The descent was without incident, but before we had gotten far Matt had a problem with his gears. Dee was in front, and he continued on, unaware of the problem. I stopped and waited, looking for opportunities to make suggestions as Matt turned his bike upside down and worked the peddles with his hands, watching the chain turn.

The ride to the restaurant had been easier than I expected. Struggling on the way back, I realized that the trail only looked flat. I was glad that our trip to town in the morning would be down hill.

Monday, July 07, 2008

Getting Out of Hand

I watched the Perpetual Commercial 400 at Daytona Saturday night.

In baseball, football, basketball and hockey they wait for the game to stop before a commercial. In soccer, where the clock never stops running, they wait for halftime before they run commercials. Only NASCAR, a program featuring rolling billboards going in circles, cuts away to commercial during competition; despite frequent caution periods where actual racing is prohibited.

The broadcasters realize that the slogan "Every Lap Matters" is ridiculous. Every time a car spins or some debris falls on the track the race goes to caution, and any lead that has been built up is erased. Each caution also allows one driver who fallen behind to get a lap back. The networks believe that as long as they show the last 10 laps of the race uninterrupted viewers will keep coming back. NBC pushed this to the limit showing 2 minutes of commercials for every 5 minutes of racing during their last year of NASCAR coverage.

TNT either to make a better product, or to find a way to reach Tivo owners, has gone with a new format for advertising.
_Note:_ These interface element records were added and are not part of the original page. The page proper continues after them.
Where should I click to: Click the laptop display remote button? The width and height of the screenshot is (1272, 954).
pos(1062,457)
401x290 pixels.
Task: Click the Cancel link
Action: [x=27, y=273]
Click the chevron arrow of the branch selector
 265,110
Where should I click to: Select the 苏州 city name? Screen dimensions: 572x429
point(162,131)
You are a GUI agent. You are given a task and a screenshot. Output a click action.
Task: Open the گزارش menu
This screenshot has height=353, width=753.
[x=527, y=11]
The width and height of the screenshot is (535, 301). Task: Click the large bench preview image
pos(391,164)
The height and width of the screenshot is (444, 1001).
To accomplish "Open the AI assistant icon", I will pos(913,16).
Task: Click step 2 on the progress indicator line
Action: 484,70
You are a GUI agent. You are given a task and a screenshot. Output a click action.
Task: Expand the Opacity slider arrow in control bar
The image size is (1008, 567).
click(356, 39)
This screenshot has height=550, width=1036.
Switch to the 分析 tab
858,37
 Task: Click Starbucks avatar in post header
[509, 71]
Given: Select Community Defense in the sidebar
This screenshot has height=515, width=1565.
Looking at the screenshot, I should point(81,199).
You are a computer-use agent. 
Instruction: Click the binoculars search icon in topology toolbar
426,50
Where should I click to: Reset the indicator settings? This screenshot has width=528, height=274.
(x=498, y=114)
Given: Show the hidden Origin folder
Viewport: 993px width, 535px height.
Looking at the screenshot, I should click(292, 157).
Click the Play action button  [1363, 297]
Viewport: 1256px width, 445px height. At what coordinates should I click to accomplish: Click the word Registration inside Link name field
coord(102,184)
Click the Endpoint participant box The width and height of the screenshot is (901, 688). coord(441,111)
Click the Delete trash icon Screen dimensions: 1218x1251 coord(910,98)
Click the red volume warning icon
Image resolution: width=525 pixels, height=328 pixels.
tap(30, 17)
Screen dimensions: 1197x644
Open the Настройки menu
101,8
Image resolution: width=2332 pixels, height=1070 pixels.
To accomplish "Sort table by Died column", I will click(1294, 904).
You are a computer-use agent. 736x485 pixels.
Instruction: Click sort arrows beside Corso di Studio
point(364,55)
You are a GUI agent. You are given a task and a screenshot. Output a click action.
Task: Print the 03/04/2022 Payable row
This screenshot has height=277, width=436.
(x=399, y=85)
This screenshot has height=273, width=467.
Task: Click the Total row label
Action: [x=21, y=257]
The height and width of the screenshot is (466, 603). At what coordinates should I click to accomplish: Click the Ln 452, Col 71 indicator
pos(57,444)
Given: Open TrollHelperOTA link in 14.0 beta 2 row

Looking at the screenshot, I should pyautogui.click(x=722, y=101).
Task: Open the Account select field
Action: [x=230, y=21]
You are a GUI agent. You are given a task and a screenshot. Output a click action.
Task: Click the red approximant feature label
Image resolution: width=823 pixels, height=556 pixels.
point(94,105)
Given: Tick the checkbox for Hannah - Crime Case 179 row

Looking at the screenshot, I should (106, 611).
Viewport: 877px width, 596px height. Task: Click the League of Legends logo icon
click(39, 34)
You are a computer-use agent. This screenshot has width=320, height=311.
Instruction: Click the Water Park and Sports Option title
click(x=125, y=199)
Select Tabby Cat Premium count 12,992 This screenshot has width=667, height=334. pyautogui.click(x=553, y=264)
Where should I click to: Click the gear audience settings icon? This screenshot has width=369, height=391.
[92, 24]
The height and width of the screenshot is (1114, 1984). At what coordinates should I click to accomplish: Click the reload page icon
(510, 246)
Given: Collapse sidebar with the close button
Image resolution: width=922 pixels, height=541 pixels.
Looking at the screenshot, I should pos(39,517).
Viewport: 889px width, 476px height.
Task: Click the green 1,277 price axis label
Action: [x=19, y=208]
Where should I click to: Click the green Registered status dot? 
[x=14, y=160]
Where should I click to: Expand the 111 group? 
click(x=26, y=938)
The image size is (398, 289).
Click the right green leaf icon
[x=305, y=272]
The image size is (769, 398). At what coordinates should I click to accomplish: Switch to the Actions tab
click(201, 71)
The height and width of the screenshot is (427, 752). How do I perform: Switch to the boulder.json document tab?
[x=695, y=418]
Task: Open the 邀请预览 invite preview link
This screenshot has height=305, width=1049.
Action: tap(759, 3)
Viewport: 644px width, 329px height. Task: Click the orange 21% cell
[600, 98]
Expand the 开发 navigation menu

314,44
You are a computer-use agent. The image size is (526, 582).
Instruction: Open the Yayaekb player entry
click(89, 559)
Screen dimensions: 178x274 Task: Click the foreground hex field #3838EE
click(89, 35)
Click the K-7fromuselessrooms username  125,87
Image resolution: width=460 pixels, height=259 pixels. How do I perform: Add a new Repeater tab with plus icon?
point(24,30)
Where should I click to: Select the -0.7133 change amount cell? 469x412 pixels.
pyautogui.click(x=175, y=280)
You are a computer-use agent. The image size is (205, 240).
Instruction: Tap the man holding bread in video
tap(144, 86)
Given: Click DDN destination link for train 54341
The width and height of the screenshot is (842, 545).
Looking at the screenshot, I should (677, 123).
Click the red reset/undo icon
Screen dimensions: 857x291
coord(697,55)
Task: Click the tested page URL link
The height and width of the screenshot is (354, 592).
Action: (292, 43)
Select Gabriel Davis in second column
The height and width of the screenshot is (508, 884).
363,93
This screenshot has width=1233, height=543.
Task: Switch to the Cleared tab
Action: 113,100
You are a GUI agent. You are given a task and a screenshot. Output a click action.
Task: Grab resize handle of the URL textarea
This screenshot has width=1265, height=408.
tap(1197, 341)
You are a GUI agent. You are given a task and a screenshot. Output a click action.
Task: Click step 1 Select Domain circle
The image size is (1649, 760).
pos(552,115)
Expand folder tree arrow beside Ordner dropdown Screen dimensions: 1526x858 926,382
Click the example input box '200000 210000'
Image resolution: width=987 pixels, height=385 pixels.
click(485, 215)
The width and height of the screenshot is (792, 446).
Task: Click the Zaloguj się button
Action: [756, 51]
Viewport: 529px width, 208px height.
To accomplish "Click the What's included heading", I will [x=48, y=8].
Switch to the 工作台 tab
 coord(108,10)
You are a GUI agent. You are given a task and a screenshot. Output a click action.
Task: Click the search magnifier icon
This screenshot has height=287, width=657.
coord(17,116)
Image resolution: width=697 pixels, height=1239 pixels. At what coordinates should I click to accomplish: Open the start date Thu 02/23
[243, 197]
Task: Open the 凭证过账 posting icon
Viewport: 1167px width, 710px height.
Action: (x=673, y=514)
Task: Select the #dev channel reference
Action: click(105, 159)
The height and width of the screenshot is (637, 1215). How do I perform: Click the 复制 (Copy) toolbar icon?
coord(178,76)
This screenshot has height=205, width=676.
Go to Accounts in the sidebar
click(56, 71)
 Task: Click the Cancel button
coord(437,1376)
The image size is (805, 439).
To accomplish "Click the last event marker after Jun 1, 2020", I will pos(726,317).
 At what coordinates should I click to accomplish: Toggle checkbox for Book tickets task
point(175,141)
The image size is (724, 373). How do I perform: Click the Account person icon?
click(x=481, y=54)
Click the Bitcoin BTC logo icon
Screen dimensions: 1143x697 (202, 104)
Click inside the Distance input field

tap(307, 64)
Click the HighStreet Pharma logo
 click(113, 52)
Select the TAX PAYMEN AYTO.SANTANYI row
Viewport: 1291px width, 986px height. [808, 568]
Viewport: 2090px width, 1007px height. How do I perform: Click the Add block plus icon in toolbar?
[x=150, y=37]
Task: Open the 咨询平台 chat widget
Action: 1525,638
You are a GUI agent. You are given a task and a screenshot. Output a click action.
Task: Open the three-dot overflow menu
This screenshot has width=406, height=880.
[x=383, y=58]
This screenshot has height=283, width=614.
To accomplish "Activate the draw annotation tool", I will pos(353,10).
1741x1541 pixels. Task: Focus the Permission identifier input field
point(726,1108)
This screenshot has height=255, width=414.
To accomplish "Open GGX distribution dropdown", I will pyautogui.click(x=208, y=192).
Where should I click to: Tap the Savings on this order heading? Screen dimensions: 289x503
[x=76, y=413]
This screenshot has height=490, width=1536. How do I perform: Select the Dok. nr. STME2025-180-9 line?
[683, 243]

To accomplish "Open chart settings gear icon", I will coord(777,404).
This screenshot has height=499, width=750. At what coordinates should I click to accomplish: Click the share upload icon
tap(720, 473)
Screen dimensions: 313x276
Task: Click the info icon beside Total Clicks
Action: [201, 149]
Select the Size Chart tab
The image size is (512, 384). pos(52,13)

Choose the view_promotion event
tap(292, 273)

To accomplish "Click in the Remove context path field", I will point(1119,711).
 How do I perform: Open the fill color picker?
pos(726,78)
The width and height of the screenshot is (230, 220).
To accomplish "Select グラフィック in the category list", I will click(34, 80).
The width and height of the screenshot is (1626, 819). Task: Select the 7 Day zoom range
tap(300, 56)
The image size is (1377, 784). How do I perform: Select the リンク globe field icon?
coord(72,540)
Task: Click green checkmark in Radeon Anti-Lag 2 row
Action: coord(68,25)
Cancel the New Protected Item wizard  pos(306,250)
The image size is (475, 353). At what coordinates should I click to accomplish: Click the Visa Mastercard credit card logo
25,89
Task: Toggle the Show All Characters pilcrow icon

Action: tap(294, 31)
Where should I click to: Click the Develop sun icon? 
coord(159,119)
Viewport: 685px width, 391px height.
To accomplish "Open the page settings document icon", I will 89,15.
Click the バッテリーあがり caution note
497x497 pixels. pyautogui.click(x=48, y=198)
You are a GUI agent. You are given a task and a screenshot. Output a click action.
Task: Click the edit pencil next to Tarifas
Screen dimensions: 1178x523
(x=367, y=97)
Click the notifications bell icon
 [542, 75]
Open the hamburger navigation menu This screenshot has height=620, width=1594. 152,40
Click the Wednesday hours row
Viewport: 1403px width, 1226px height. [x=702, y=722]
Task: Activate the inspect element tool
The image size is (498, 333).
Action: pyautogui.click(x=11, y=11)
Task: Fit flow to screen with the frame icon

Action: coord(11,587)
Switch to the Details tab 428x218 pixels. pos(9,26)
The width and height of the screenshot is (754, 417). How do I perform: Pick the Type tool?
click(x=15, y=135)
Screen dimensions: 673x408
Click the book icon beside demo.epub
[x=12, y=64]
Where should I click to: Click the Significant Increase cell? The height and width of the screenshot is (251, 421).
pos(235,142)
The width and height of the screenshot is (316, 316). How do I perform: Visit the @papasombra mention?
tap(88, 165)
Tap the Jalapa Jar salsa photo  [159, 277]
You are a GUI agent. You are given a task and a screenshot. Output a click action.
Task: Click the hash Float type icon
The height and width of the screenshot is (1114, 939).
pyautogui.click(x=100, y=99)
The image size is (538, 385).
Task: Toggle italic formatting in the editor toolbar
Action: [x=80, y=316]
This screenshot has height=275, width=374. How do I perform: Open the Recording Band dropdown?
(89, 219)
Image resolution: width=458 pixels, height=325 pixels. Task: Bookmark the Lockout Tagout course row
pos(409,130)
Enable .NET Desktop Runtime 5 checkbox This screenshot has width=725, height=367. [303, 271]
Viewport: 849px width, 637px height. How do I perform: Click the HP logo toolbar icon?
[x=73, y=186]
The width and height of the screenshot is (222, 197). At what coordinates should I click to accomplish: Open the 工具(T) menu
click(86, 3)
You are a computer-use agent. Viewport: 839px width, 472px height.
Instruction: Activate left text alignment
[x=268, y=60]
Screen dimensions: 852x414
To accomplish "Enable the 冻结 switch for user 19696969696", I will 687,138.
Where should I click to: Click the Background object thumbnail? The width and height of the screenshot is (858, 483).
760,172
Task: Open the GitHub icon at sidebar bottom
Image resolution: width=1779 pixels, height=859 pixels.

Instead of cutting away from the race to show commercials, they have logos on the screen constantly and at odd intervals show commercials on part of the screen while continuing to show the race on the rest. This allows for seeing more of the race, but it makes the commercials seem endless.

Every time something happened we were listening to the sponsors not the announcers. We could see Allmendinger hit the wall, but were left to wonder what caused it. Who hit Biffle? Why was Kyle running on the apron? We wait to find out.

And even with the national commercials being shown during the race coverage, they still cut away several times for local ads.

At Daytona, the UPS Toyota of David Reutimann came back from 5 laps down, on 5 successive cautions, to finish 22nd. Kyle Busch’s Interstate Batteries Toyota was leading when the caution came out with 4 laps to go. On the restart he managed to hold off a challenge by Carl Edwards, in the Aflac Ford, and held a narrow lead when the caution came out on the last lap, ending the race. Kyle Petty did not bring any Papa John’s pizza to the other announcers in the booth, but the winning team sprayed Coke Zero on each other in victory lane.

Thursday, July 03, 2008

Damascus, Part I

I had only been back from Florida for 5 minutes when Brendan called.

“Hey Brendan.”
“Rickster. You free this week?”
“No plans.”
“Out-standing, we are going to Damascus, Virginia for a 17 mile bike ride. It’ll be a blast. Meet us there tomorrow at 4.”
“Brendan, I can’t ride a bike 17 miles.”
“No, it’ll be no problem, it’s all downhill. You won’t even have to peddle. It’s going to be great. We are renting bikes and riding around town, we’re going out for dinner and going to see a play.”

His words were coming too fast for me to make much sense of them, but Brendan’s excitement is difficult to resist. Even without any clear understanding of what I was setting out for, I was looking forward to the trip.